Une réorganisation des ICC et des nouveaux modèles économiques
Avec l'intégration croissante de l'IA, l'organisation des industries culturelles est en pleine mutation. Les rôles traditionnels sont redéfinis et de nouveaux métiers émergent. Loin de remplacer les créateurs, l'IA les pousse à développer de nouvelles compétences, notamment en matière de supervision et de curation de contenu généré artificiellement.
Le marché du travail est directement impacté par cette transformation. Selon Nadim Sadek, seuls les postes où l'intervention humaine apporte une réelle valeur ajoutée résisteront à l'automatisation. Les fonctions purement exécutives risquent quant à elles de disparaître. Cette évolution nécessite une adaptation rapide des formations et des parcours professionnels au sein des ICC.
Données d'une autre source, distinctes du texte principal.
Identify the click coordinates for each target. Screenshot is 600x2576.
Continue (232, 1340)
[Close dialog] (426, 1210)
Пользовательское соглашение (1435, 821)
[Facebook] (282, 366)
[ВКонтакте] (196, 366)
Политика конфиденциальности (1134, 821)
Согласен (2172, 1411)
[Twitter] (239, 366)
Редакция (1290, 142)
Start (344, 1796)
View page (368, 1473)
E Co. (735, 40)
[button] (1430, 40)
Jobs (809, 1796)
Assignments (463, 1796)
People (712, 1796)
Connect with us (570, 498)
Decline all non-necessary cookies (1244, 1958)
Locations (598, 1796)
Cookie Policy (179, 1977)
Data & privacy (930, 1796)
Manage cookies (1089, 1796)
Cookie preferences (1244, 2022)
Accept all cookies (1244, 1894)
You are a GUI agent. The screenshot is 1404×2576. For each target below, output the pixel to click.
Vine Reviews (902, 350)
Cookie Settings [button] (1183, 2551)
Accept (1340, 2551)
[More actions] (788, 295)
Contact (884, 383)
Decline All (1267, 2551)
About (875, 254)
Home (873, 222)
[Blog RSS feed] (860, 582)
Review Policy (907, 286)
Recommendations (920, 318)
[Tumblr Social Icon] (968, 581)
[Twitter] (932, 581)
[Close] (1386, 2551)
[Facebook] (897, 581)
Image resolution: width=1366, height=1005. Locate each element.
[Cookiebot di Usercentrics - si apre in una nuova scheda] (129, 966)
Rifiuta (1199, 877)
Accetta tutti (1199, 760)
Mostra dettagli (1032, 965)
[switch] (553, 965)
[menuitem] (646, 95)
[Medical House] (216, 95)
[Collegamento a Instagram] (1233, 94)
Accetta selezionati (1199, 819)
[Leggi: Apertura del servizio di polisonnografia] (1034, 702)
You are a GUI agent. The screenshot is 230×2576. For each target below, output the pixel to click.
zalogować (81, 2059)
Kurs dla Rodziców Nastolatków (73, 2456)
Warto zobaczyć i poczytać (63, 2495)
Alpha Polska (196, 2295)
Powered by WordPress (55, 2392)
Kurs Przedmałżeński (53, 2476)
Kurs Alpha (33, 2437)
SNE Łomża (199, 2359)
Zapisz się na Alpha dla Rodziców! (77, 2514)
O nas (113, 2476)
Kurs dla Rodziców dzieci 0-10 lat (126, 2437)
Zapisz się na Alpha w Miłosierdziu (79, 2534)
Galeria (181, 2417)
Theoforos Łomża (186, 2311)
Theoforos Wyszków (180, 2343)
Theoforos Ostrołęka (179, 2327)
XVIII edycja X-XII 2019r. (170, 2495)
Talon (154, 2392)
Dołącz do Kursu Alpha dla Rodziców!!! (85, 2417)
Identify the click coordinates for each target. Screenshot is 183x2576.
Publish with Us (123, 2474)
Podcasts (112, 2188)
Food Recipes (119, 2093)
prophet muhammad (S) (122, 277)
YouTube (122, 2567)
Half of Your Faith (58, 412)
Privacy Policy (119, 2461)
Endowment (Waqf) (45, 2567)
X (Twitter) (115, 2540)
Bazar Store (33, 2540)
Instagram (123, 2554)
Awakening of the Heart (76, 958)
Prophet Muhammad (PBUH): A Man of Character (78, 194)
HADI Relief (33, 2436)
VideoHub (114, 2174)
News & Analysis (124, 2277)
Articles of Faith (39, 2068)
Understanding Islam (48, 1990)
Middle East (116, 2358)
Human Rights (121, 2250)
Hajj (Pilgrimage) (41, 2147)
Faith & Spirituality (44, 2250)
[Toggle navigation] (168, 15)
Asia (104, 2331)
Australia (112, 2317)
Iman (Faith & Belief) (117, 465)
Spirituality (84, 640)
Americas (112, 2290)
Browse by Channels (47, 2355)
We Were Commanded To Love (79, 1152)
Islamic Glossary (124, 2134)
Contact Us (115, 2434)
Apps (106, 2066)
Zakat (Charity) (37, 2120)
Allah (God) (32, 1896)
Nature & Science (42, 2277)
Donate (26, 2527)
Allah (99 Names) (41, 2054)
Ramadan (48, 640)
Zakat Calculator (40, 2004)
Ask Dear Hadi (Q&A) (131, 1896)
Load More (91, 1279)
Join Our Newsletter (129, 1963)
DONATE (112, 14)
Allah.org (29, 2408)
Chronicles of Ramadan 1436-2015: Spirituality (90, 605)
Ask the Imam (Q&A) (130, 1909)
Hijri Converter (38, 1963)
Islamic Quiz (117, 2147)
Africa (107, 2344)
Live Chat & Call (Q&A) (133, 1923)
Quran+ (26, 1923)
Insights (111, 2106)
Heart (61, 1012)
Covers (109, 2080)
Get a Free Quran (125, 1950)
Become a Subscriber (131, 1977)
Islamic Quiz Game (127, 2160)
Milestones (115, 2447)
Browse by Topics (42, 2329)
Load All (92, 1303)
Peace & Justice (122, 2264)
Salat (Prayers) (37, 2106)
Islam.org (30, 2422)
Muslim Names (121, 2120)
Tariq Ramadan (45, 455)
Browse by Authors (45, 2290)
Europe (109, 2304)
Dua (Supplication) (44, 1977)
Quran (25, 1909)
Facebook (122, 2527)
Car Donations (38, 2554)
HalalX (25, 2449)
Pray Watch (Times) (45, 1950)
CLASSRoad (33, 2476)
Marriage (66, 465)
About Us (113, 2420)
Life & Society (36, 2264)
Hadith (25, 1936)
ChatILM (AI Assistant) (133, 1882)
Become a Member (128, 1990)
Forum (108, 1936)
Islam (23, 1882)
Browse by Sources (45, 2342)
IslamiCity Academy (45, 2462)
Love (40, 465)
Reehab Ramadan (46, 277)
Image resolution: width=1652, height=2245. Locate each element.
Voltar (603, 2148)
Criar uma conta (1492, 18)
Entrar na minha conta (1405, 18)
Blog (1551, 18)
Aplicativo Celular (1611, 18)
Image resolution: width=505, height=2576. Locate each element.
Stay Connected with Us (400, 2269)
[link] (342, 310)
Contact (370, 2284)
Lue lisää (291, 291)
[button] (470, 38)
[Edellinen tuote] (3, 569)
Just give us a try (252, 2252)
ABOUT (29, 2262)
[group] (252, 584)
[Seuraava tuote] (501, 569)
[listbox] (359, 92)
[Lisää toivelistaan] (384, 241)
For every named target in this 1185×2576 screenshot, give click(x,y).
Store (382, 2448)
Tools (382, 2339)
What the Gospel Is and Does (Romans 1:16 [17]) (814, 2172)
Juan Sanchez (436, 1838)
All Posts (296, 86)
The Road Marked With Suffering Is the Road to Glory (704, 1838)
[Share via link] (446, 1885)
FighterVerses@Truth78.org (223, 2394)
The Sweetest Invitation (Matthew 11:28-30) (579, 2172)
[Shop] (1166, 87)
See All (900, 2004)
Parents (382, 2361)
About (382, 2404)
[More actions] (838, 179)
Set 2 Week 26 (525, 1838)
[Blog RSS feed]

D'un point de vue économique, l'IA favorise également la production massive de contenus, ce qui entraîne une baisse des coûts mais aussi une possible dévaluation du travail créatif. Sadek cite ainsi l'exemple de la rédaction : alors que la valeur d'un texte de 1.000 mots était historiquement estimée à 400 dollars, elle est aujourd'hui descendue à seulement quelques centimes. Ce phénomène de « commoditisation » pose un défi majeur pour les créateurs, qui doivent redéfinir leur proposition de valeur dans un marché saturé. Les enjeux juridiques et éthiques de l'IA dans les ICC
L'essor de l'IA soulève de nombreuses interrogations sur la propriété intellectuelle et l'attribution des œuvres. Qui détient les droits sur une création issue d'une intelligence artificielle ? Sadek rappelle qu'en l'état actuel, une œuvre produite uniquement par IA ne peut être protégée par le droit d'auteur. En revanche, dès qu'une intervention humaine est avérée, une revendication devient possible. Cette distinction est essentielle pour les ICC, qui doivent s'assurer d'un cadre juridique clair afin de protéger les créateurs tout en tirant parti des potentialités offertes par l'IA.
Un autre défi majeur concerne l'usage des données pour entraîner les modèles d'IA. Nombre de ces systèmes exploitent des œuvres protégées sans l'autorisation des auteurs. Face à ce constat, des initiatives émergent pour encadrer cette pratique. La plateforme « Creative by Humans » permet par exemple aux créateurs de proposer leurs œuvres sous licence, garantissant ainsi une rémunération équitable et une meilleure traçabilité des contenus.
Enfin, la régulation de l'IA varie selon les pays, ce qui complique la mise en place d'un cadre global harmonisé. Aux Etats-Unis, les débats sont vifs sur la responsabilité des plateformes exploitant des contenus générés par IA, tandis qu'en Europe, la protection des droits des créateurs est un enjeu central des politiques publiques.
Vers une intelligence « alliée » plutôt qu'artificielle
Malgré les défis, Nadim Sadek adopte une vision optimiste de l'IA. Pour lui, il ne s'agit pas d'une intelligence artificielle destinée à supplanter la créativité humaine, mais d'une « intelligence alliée » capable d'augmenter les capacités des créateurs. En utilisant l'IA comme un outil d'expérimentation et de perfectionnement, les ICC peuvent explorer de nouveaux territoires artistiques et démocratiser l'accès à la création.
L'IA ouvre ainsi des perspectives enthousiasmantes : de nouvelles formes d'art émergent, des voix jusqu'alors marginalisées peuvent s'exprimer, et le potentiel créatif devient plus accessible à tous. Cependant, cette révolution nécessite un accompagnement rigoureux pour garantir un équilibre entre innovation technologique et respect des droits des créateurs.